Un accident s'était produit sur le chantier. A cause d'une violente tempête de sable survenue subitement dans les émirats et notamment à Dubaï la veille, un échafaudage situé sur le chantier s'était renversé faisant deux morts et une vingtaine de blessés. Une partie de l'hôtel en pleine construction s'était effondré. Il fallait gérer la crise et parler d'urgence avec les investisseurs.
Nous étions collaborateur, ma présence était donc obligatoire.
- Quand pourrez-vous être là ?
Un silence tomba de nouveau alors que je posais les yeux sur les enfants. Comment est-ce que j'allais faire ?
Personne n'était là pour les garder. Je ne pouvais pas confier les enfants de mon frère et de ma sœur à de parfaits inconnus. J'ignorai totalement la tête que pouvait avoir mes voisins et trouver une nounou maintenant était inenvisageable. Sans compter que ni Rose ni Alice ne me le pardonnerai.
- Monsieur Cullen ? Je vous parle d'urgence là…
Son ton sans appelle m'énerva. Je n'étais pas à sa disposition. J'avais une vie et je ne pouvais pas tout laisser tomber sur un claquement de doigt de madame.
- Je le sais bien, Madame Voltury. Si ma présence n'était pas nécessaire, vous ne m'auriez pas appelé.
- Je vous demande pardon ?
Elle paraissait outrée de mes propos mais je n'avais guère le temps de me préoccuper de ces états d'âme. Il fallait que je trouve une solution et vite.
- Je serais dans vos locaux d'ici une heure.
- Une heure ? Mais …
Je ne lui laissais pas le temps de répondre, je raccrochais. J'étais assez fier de moi. Au moins madame allait comprendre que je n'étais pas une lavette et que je pouvais avoir du caractère quand on me cherchait.
- Il y a un problème tonton ? Me demande Jade avec la frimousse fardée de Nutella.

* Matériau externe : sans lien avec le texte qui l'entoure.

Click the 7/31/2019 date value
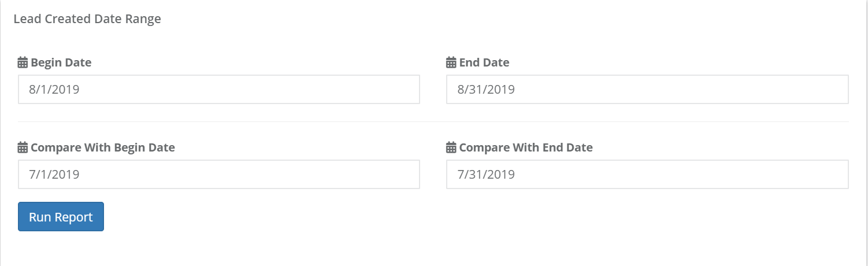The height and width of the screenshot is (266, 868). [486, 174]
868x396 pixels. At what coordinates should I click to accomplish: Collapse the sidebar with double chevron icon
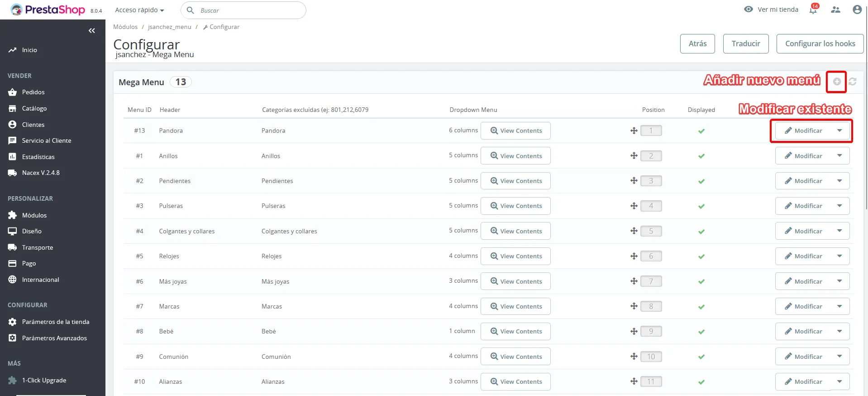[92, 31]
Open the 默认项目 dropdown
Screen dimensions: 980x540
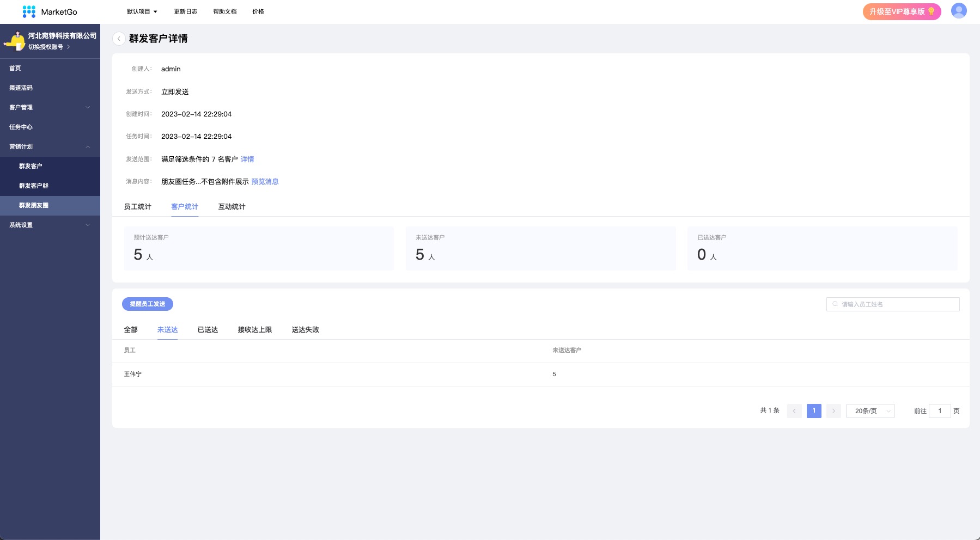142,11
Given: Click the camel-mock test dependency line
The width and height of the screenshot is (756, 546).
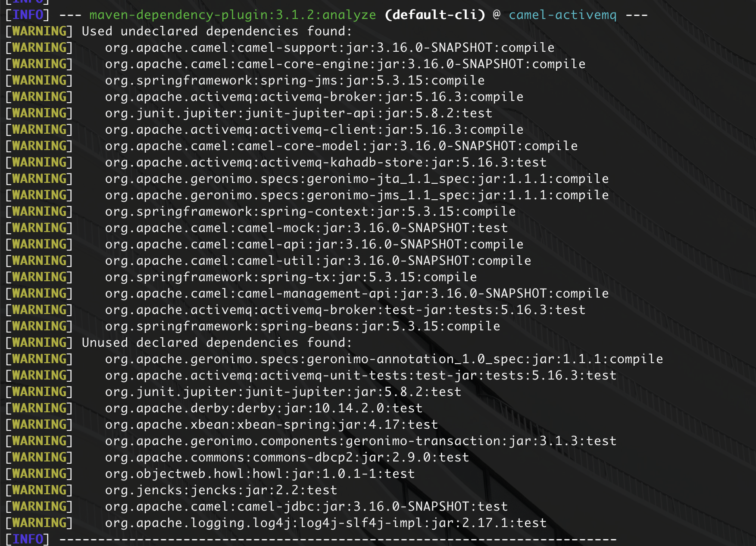Looking at the screenshot, I should (306, 228).
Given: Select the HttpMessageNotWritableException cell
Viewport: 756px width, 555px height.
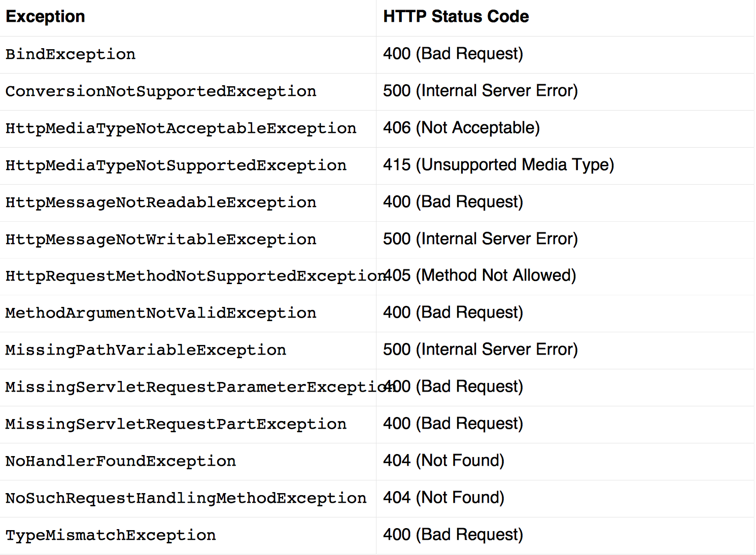Looking at the screenshot, I should pyautogui.click(x=161, y=239).
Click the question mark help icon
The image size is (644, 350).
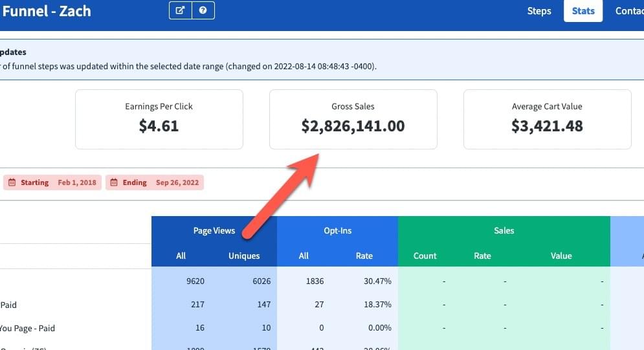click(x=203, y=11)
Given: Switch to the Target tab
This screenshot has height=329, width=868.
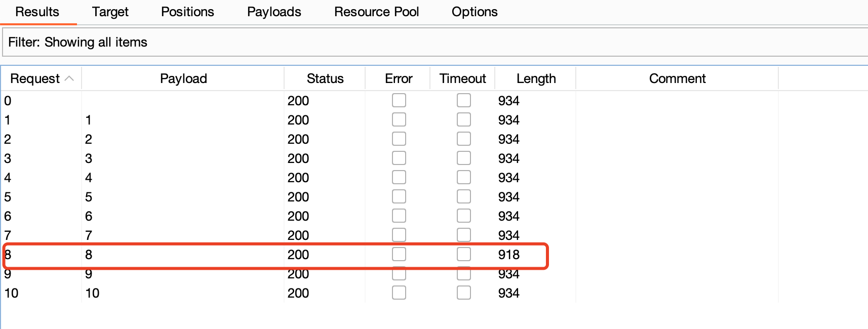Looking at the screenshot, I should [x=110, y=12].
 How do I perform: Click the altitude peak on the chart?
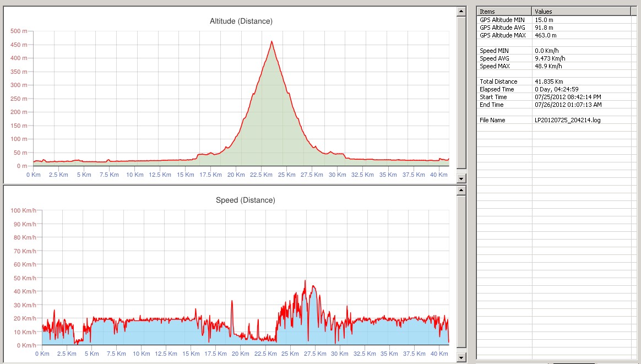(271, 42)
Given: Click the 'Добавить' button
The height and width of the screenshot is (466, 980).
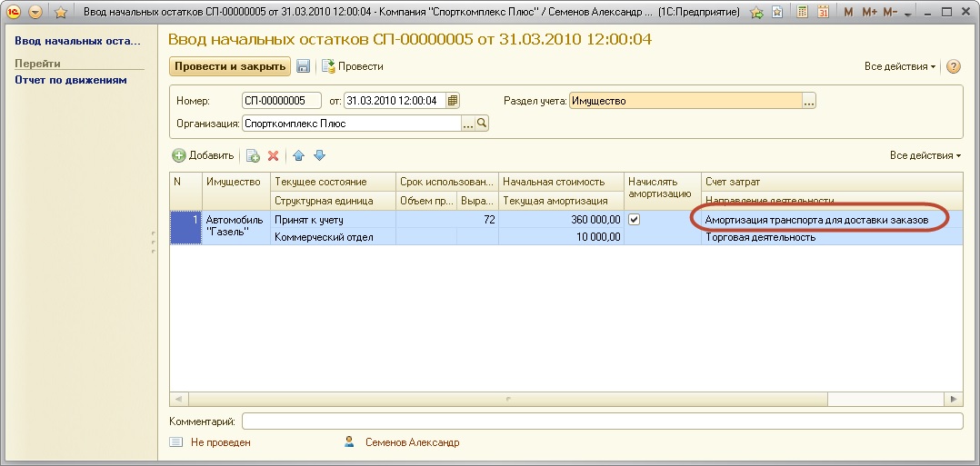Looking at the screenshot, I should pyautogui.click(x=204, y=156).
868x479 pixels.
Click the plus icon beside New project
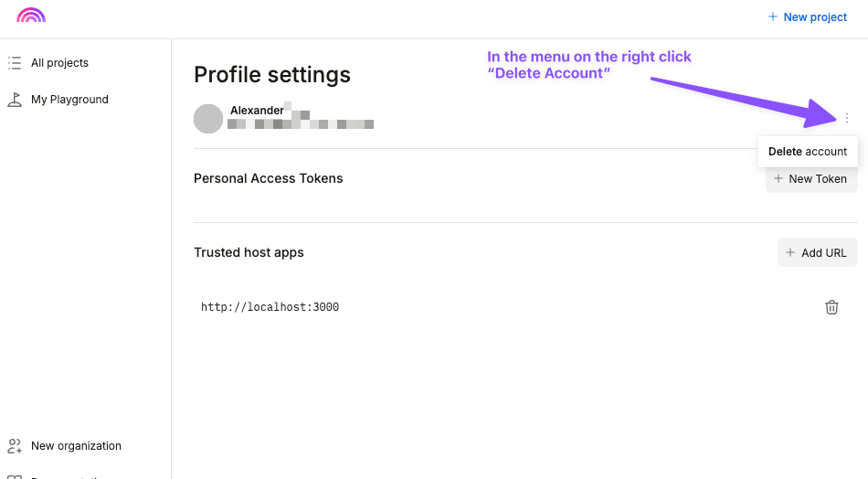(x=773, y=16)
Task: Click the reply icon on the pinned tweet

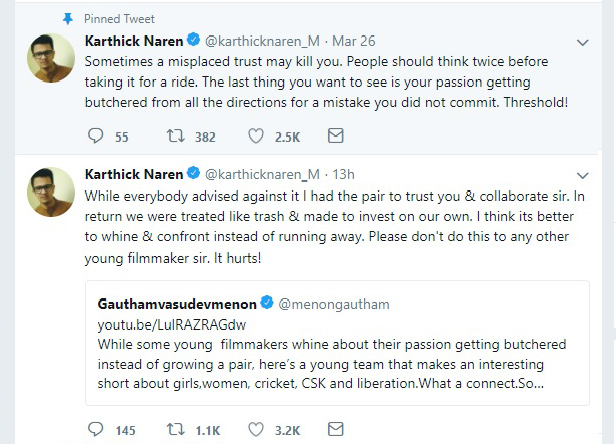Action: tap(95, 136)
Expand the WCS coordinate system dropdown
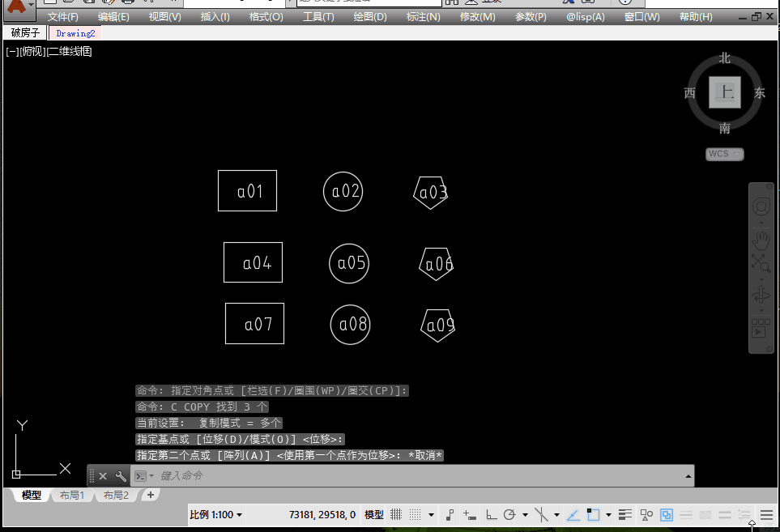The height and width of the screenshot is (532, 780). coord(724,154)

Je me concentrais sur les enfants qui avaient terminés leur petit déjeuner.
Je n'avais qu'une solution. Les emmener avec moi et espérer que cette histoire ne dure pas trop longtemps afin qu'ils restent calmes.
- Il y a eu un accident sur un de mes chantiers. Du coup il y a des petits soucis oui. Je vais devoir aller travailler quelques heures.
La petite fille me regarda les sourcils froncés.
- Et nous ?
- Vous allez venir avec moi. Mais vous allez devoir être très très sage pour éviter des problèmes à tonton.
La fillette se redressa et m'adressa un sourire rassurant.
- T'inquiète tonton, je les surveillerais pour pas qu'il fasse de bêtises.
Je n'étais pas certain que je pouvais compter sur une gamine de 8 ans mais pour le moment je ne pouvais rien faire d'autre.
Décidemment, les situations d'urgence tombaient toujours au moment où je gardais ses chenapans.
- Allez les enfants … tout le monde doit être prêt dans 30 minutes.
- C'est partit, s'écria Jade en levant les bras en l'air.
Elle attrapa ses frères par la main pour les tirer dans la chambre pendant que je débarrassais la table et préparais un sac pour les deux bébés.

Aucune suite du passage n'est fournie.